TSA tests biometric ‘self-service’ scanners at Reagan National Airport

Passengers at Washington's busiest airport will go through new security screenings using tablet computers meant to reduce physical contact with TSA agents.
A traveler stops for screening equipment at Ronald Reagan Washington National Airport in Arlington, Virginia. (Transportation Security Agency)

A biometric security program announced earlier this week by the Transportation Security Administration could allow travelers to move through security lines without the need to interact with a person, potentially reducing the spread of the coronavirus and speeding up airport security.

The pilot program, which will initially be limited to Ronald Reagan Washington National Airport, will allow travelers to have their photo taken by a tablet computer that automatically matches it to the photo on their chosen form of identification. Instead of handing their passports or state IDs to a TSA agent directly, travelers will insert the document into a scanner under the tablet, reducing the amount of in-person contact between themselves and TSA agents. Once the photo has been taken, a TSA officer sitting behind an acrylic shield will receive the face match, ID authentication and flight information on their computer and can choose to allow the traveler to proceed to the screening lane.

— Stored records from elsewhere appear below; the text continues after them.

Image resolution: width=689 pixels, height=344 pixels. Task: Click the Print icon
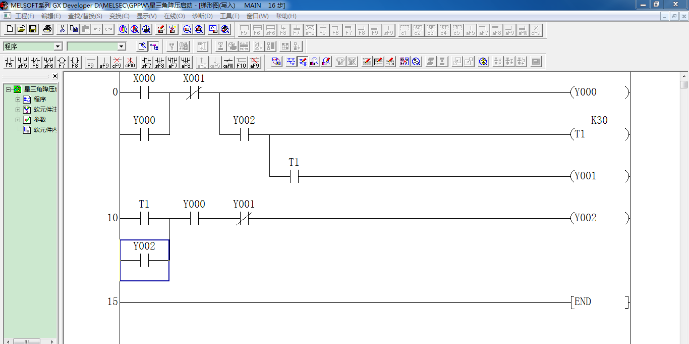pyautogui.click(x=47, y=29)
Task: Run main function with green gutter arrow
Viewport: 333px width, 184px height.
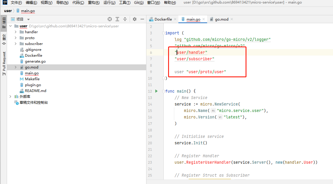Action: click(x=156, y=91)
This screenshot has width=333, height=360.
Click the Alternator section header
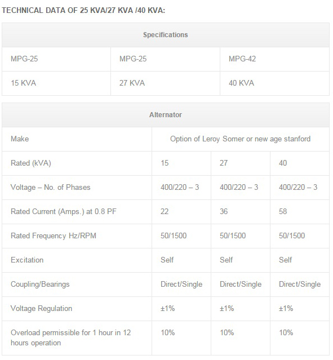point(165,115)
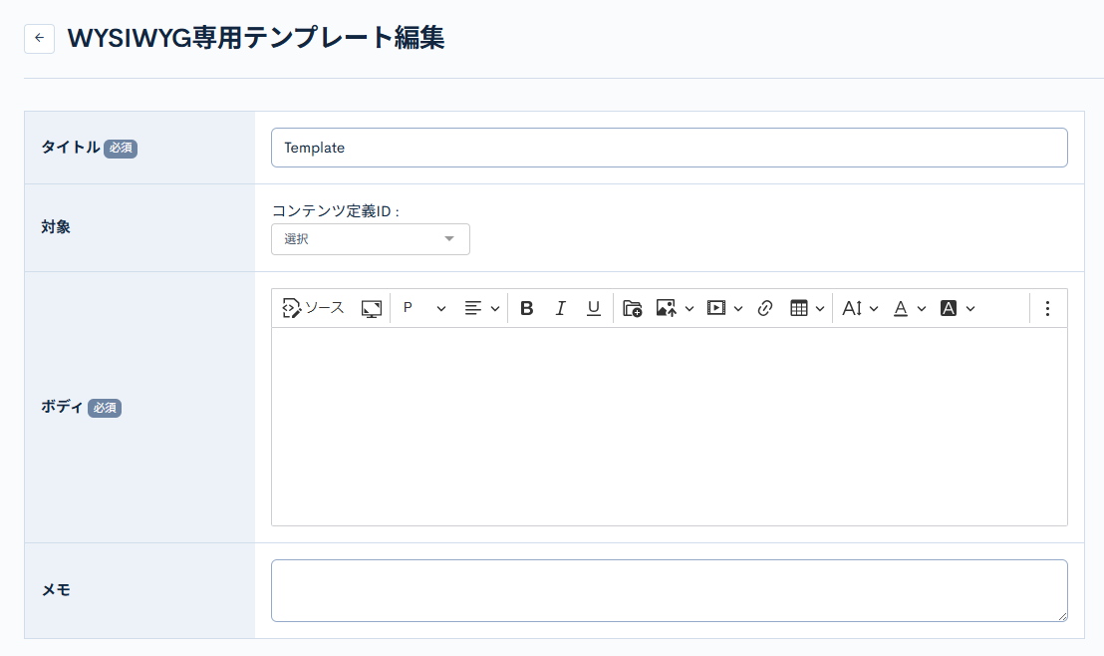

The scanners would also represent the most technical step so far by the TSA to reduce the spread of COVID-19 in airports, which have become ghost towns as air travel has plummeted. The Centers for Disease Control has warned against traveling by plane if at all possible to reduce the spread of the virus, and TSA has implemented several other hygienic measures,  like requiring that all agents wear masks and gloves at all times, and regularly sanitizing touchpoints in the security area, like bins and handrails.

“In light of COVID-19, advanced health and safety precautions have become a top priority and part of the new normal for TSA,” TSA Administrator David Pekoske said in a press release. “As a result, we are exploring rapid testing and deployment of this touchless, self-service technology. At the conclusion of the pilot, we expect to be able to determine how positioning the new technology will allow passengers to use it themselves thereby providing a safer checkpoint experience, while adding significant security benefits.”


While the new physical barriers between travelers and TSA screeners are an effect of the coronavirus pandemic, the scanning technology is not, having previously been tested last September at McCarran International Airport in Las Vegas.

And facial recognition has been around in airports for several years, including several gates at National. But the TSA said that photographs taken in this new project won’t be saved after they’re used for verification. Travelers can also decline to have their photo taken, instead allowing the TSA to verify them visually against the scanned image of their ID.

Biometric scanning at airports has drawn the ire of privacy advocates, including the Georgetown Law Center on Privacy and Technology, which claimed in a 2017 report that a Department of Homeland Security biometric program would stand on “shaky legal ground” as it’s never been explicitly authorized by Congress. Facial recognition programs in airports across the country have expanded as the technology has become more refined, and have since caught passengers attempting to impersonate other travelers.